**Reading passage**
---
For across some of Shadow Offering, hope doesn’t so much spring eternal as it does vernal; thus, a late April release would have made that bit more sense. It can brim with a sense of dewy new beginnings – perfectly encapsulated by the refreshing, globose synths of the opening Here 4 U – because this is a break-up album. (“Out chasing little sparks, see where it goes / Oh, you wish you’d kept me / Well, I was there, now I am here / You wanted freedom, so I gave it to you / I’m not gonna sit around / I was hurt, needed air” an unequivocal introduction to this conviction.) But it shouldn’t be dismissed as readily as most, for Standell-Preston’s exploration of the genre is thoroughgoing and thought-provoking, as she translates relatable loss into hitherto untold pros: from the diaristic raunch of the giddying, ‘up’ Young Buck, to sprawling centrepiece Snow Angel, her lyrical content forcefully confronts both the physical and phrenic need to find, or re-find, the self; to refine and redefine the mind in the mazed aftermath.

Amidst a steadily intensifying blizzard of Tangerine Dream-y arpeggi, the latter hears Standell-Preston lament her lacking “someone to keep [her] warm,” before her attentions turn less self-centred and altogether more altruistic. Premonitorily, toward the beginning of a potent 190-second monologue, she’ll elucidate “amongst all the madness, the chaos / The need to march in the streets,” and condemn “fake news and indoctrination / Closed borders and deportation.” It’s a stream-of-conscious soliloquy which is worth dwelling thereon, for whether this serves to clear her conscience somewhat or whatever else, there’s plenty to unpack: her recognising having been “cloaked in white privilege since the day [she] was born,” her realising the insignificance of the individual in the bigger picture of collective environmental negligence, her resuscitating a contempt for iPhone addiction which percolated down through much of Blue Hawaii’s Tenderness (2017) and, ultimately, her rhetorical quandary:

“I wanna be a mother, but I shouldn’t bring in another.”
---
**Supplied material**

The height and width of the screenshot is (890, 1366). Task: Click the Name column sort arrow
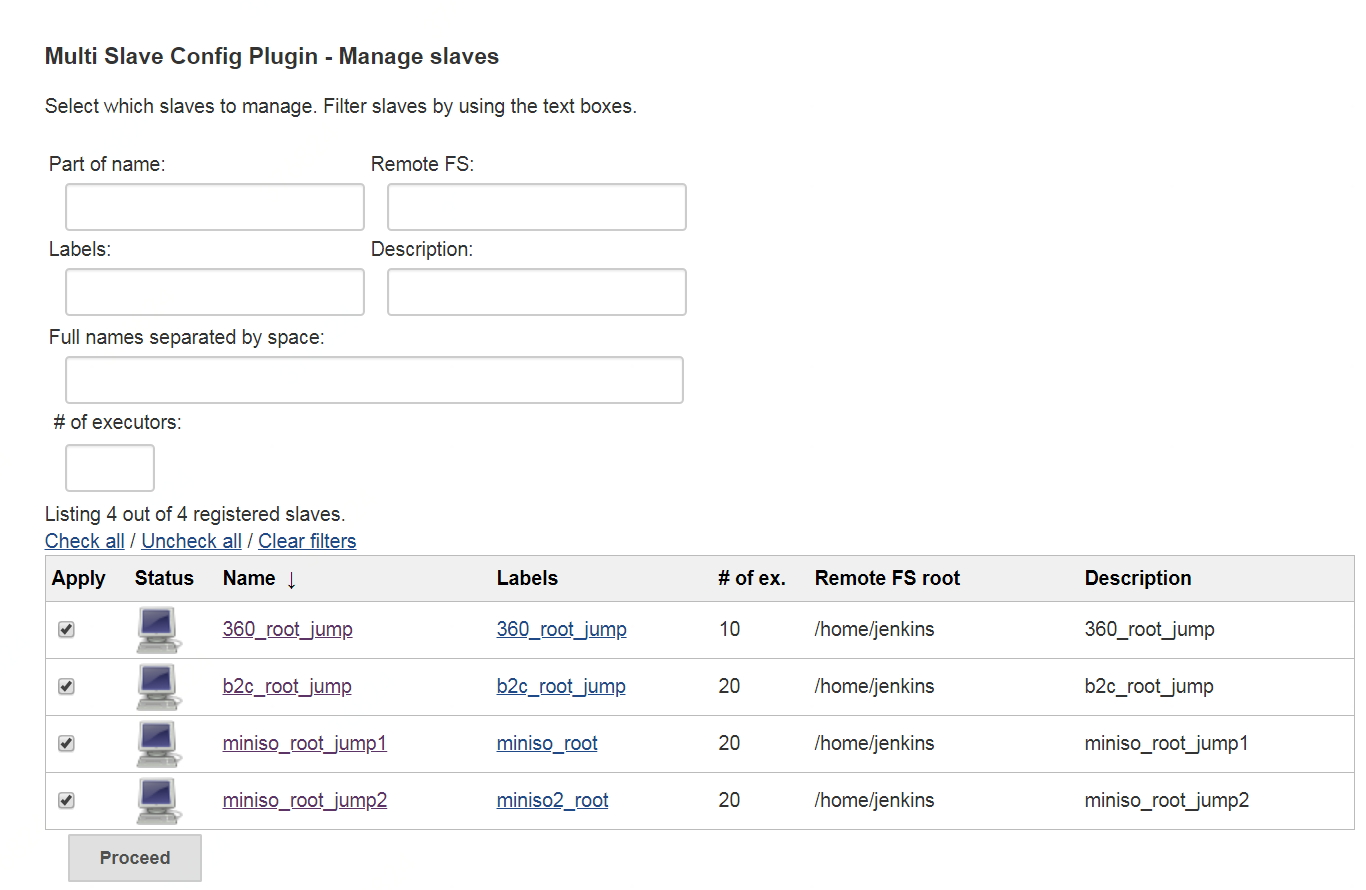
---
**Problems**
**a.** Condense the paragraph of the album review that begins "For across some of Shadow Offering" into a short bulleted list that keeps its main facts.
**b.** Carry on the album review from the point where it ends.

**Answers for the tasks**
**a.**
- Much of Shadow Offering feels springlike in its hope, so a late April release would have made more sense.
- It brims with a sense of new beginnings, captured by the fresh synths of the opening track, Here 4 U, because it is a break-up album.
- The lyrics of Here 4 U plainly introduce this outlook.
- Unlike most break-up albums, it deserves attention, because Standell-Preston explores the genre thoroughly and thoughtfully, turning loss into benefits.
- From the raunchy, upbeat Young Buck to the sprawling centerpiece Snow Angel, her lyrics confront the physical and mental need to find or re-find the self after a break-up.

**b.**
Repeated with true intensity and increasing compulsion, it’s so compelling a moment, that it somehow manages to avert your ears from the Krautrock bed – plush and perfectly multi-layered as a Simba mattress – on which it sits; albeit uncomfortably. A discomfiting listen then, yes, as a violent fever overwhelms much of these erratic minutes. And with only a couple left, necessary respite and deep, respiratory breaths kick in. “Can I get off of this ride? / I’m feeling dizzy / It’s moving way too fast / And I wanna come down,” Standell-Preston implores – perhaps riffing on Stop the World, I Want to Get Off – atop a musical backdrop which appears to, well, rip off Portishead’s The Rip. Regardless, it’s a remarkable piece of music; a composition which could detrimentally eclipse many a record. Conversely, it complements much of Shadow Offering

Eclipse (Ashley) is a coruscating panegyric to iridescent friendship, evocative of Danish art-rock provocateurs Blaue Blume and avant-garde visionaries Cocteau Twins to equivalent extent, with a truly captivating polyrhythmic drum track; Just Let Me, part visceral lamentation on emotional apartness in spite of physical proximity, and part measured rumination on what went awry; the propulsive Upheaval II, which begins with the candid disclosure: “I spend all my time chasing after guys who don’t love me” and reaffirms her attraction toward “cruel love,” picks up where the hapless, lustful folly and foibles of Young Buck – “It’s seeming so hard to ever be loved by you” – left off… and the immersive, comparatively minimal Ocean subsequently picks up (“Just want you to want me / Why is that so much to ask?”).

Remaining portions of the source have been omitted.